With D3 >= 4 I use this to set de_DE as the default locale:
import { formatDefaultLocale } from 'd3-format';
import { timeFormat, timeFormatDefaultLocale } from 'd3-time-format';
import {
timeSecond,
timeMinute,
timeHour,
timeDay,
timeMonth,
timeWeek,
timeYear,
} from 'd3-time';
// set default locale
formatDefaultLocale({
"decimal": ",",
"thousands": ".",
"grouping": [3],
"currency": ["", "\u00a0€"]
});
// set default time locale
timeFormatDefaultLocale({
"dateTime": "%A, der %e. %B %Y, %X",
"date": "%d.%m.%Y",
"time": "%H:%M:%S",
"periods": ["AM", "PM"],
"days": ["Sonntag", "Montag", "Dienstag", "Mittwoch", "Donnerstag", "Freitag", "Samstag"],
"shortDays": ["So", "Mo", "Di", "Mi", "Do", "Fr", "Sa"],
"months": ["Januar", "Februar", "März", "April", "Mai", "Juni", "Juli", "August", "September", "Oktober", "November", "Dezember"],
"shortMonths": ["Jan", "Feb", "Mrz", "Apr", "Mai", "Jun", "Jul", "Aug", "Sep", "Okt", "Nov", "Dez"]
});
let formatMillisecond = timeFormat(".%L");
let formatSecond = timeFormat(":%S");
let formatMinute = timeFormat("%I:%M");
let formatHour = timeFormat("%I %p");
let formatDay = timeFormat("%a %d");
let formatWeek = timeFormat("%b %d");
let formatMonth = timeFormat("%B");
let formatYear = timeFormat("%Y");
function tickFormat (date) {
function multiFormat (date) {
return (timeSecond(date) < date ? formatMillisecond
: timeMinute(date) < date ? formatSecond
: timeHour(date) < date ? formatMinute
: timeDay(date) < date ? formatHour
: timeMonth(date) < date ? (timeWeek(date) < date ? formatDay : formatWeek)
: timeYear(date) < date ? formatMonth
: formatYear)(date);
}
return multiFormat(date);
}
axis.tickFormat(tickFormat);
Multiple Files:
Recompiling the Lib and providing multiple files of 10.000 lines of codes, differing only at 5 lines... is this best practice?
Patch for on the fly changes:
As locale-string are private you can (or rather need to) patch D3.js.
Unfortunately any patched library complicates update processes.

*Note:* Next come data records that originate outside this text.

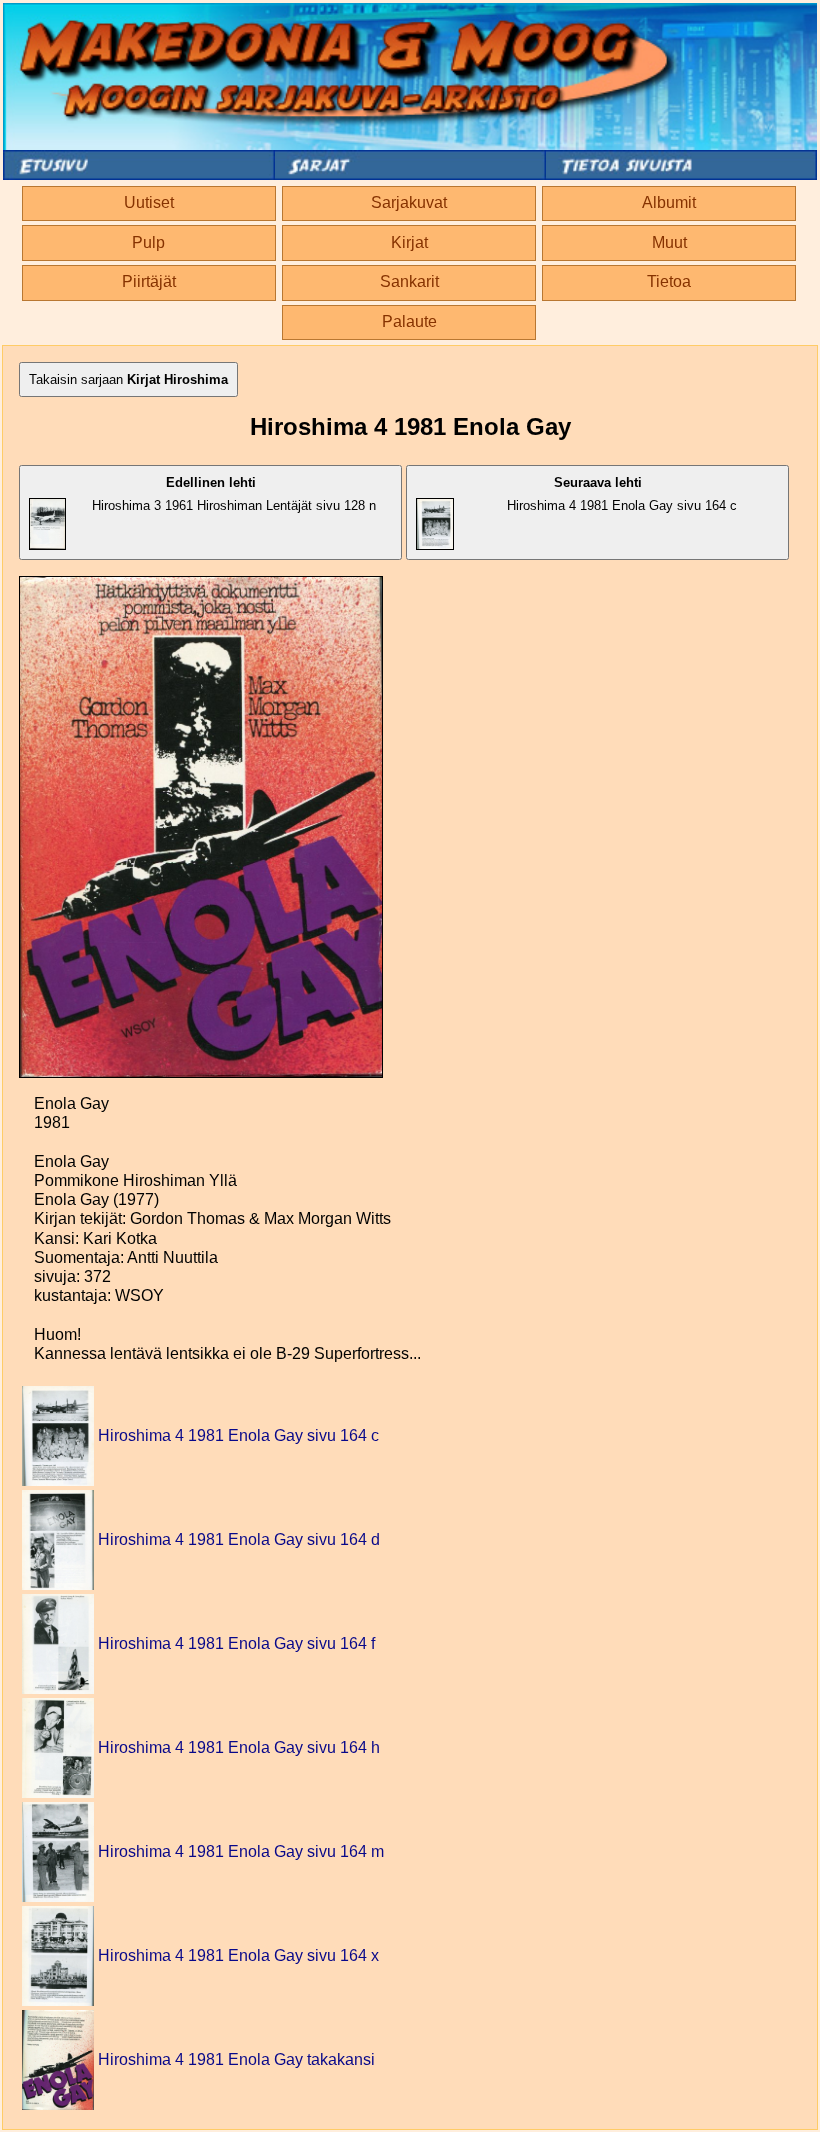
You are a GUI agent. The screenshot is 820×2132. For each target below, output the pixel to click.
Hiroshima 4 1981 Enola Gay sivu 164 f (236, 1643)
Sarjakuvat (409, 202)
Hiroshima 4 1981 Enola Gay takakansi (236, 2059)
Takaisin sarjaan (128, 379)
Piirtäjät (149, 281)
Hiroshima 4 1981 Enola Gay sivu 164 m (241, 1851)
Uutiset (149, 202)
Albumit (669, 202)
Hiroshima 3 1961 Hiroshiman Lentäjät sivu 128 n (234, 494)
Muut (669, 242)
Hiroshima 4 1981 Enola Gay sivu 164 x (238, 1955)
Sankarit (409, 281)
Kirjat (409, 242)
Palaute (409, 321)
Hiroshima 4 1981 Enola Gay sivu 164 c (622, 494)
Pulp (148, 242)
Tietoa (669, 281)
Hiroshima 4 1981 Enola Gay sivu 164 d (239, 1539)
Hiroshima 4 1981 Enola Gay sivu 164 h (239, 1747)
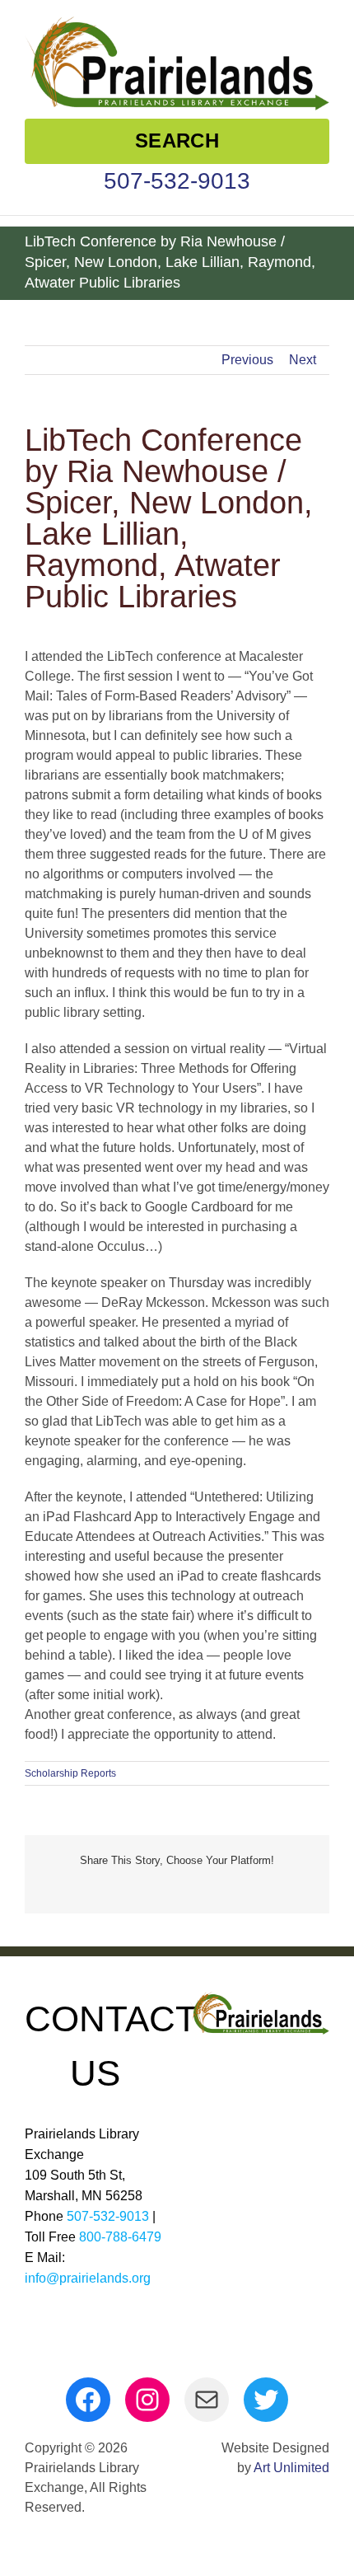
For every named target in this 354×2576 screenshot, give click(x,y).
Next (302, 360)
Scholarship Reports (70, 1773)
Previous (247, 360)
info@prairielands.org (88, 2278)
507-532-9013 (177, 181)
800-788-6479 (120, 2237)
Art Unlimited (291, 2468)
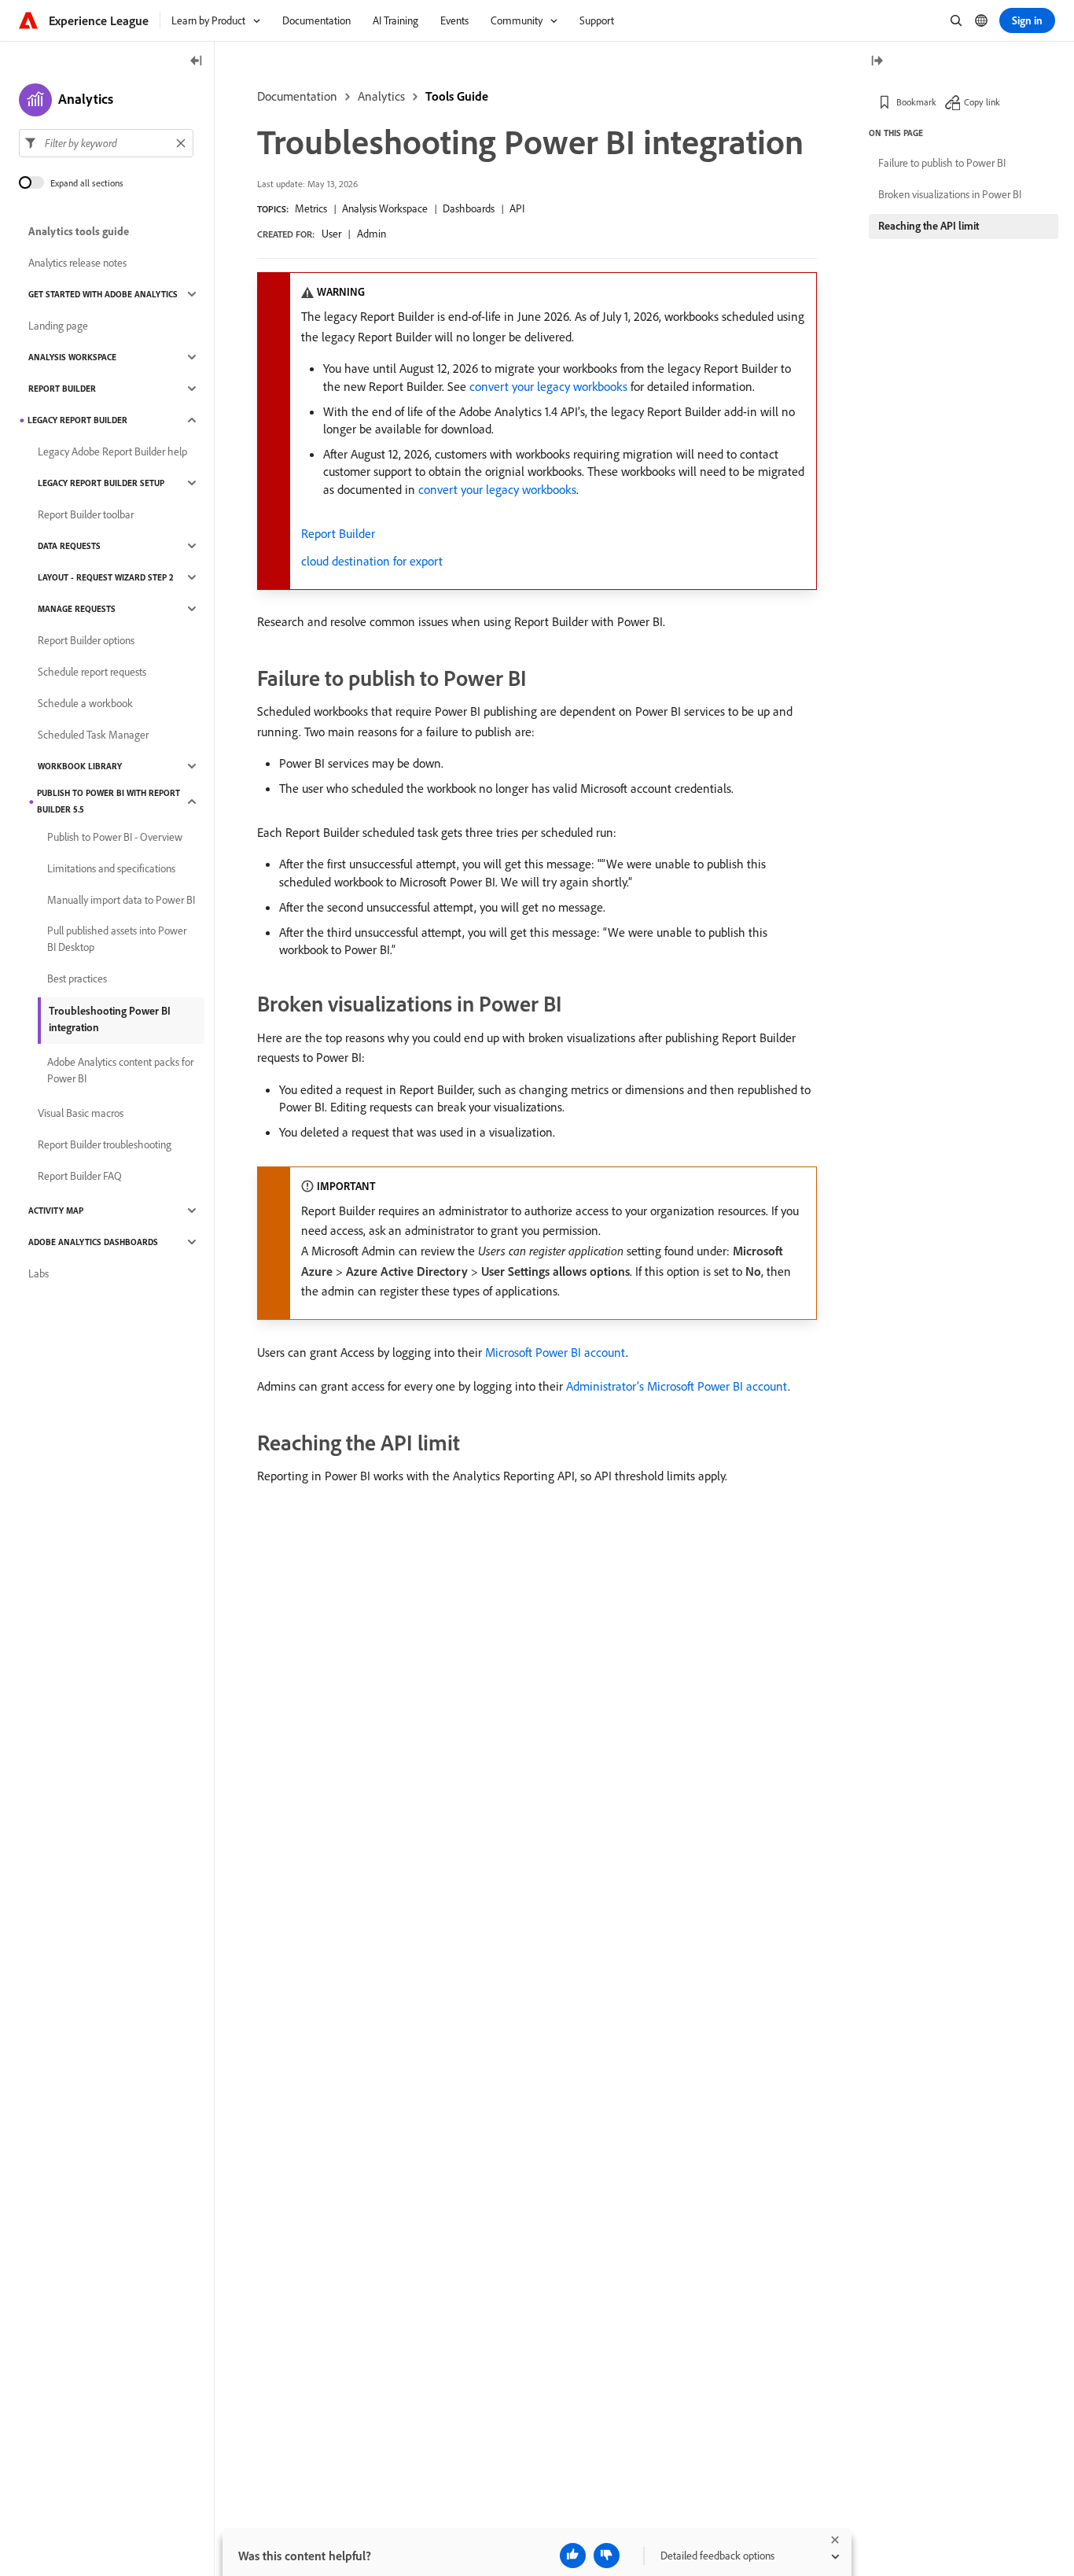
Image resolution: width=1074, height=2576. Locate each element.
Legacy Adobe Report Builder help (112, 451)
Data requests (69, 545)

An example of on-the-fly localization is shown at internationalization and localization at runtime
Official Commit:
Mike Bostock reacted quickly an there is a commit on locale-branch by him. It seems to be a first draft, but maybe it is helpful for you.
dsuess
I did this and it worked
var monthss = ['Enero','Febrero','Marzo','Abril','Mayo','Junio','Julio','Agosto','Septiembre','Octubre','Noviembre','Diciembre'];
var x = d3.time.scale()
.range([0, width]);
var xAxis = d3.svg.axis()
.scale(x)
.orient("bottom")
.ticks(d3.time.months)
.tickFormat(function(d,i) {
if(i<monthss.length){
return monthss[i];
}
return monthss[i-monthss.length]
});
The if's are because I draw two years. Hope that this helps.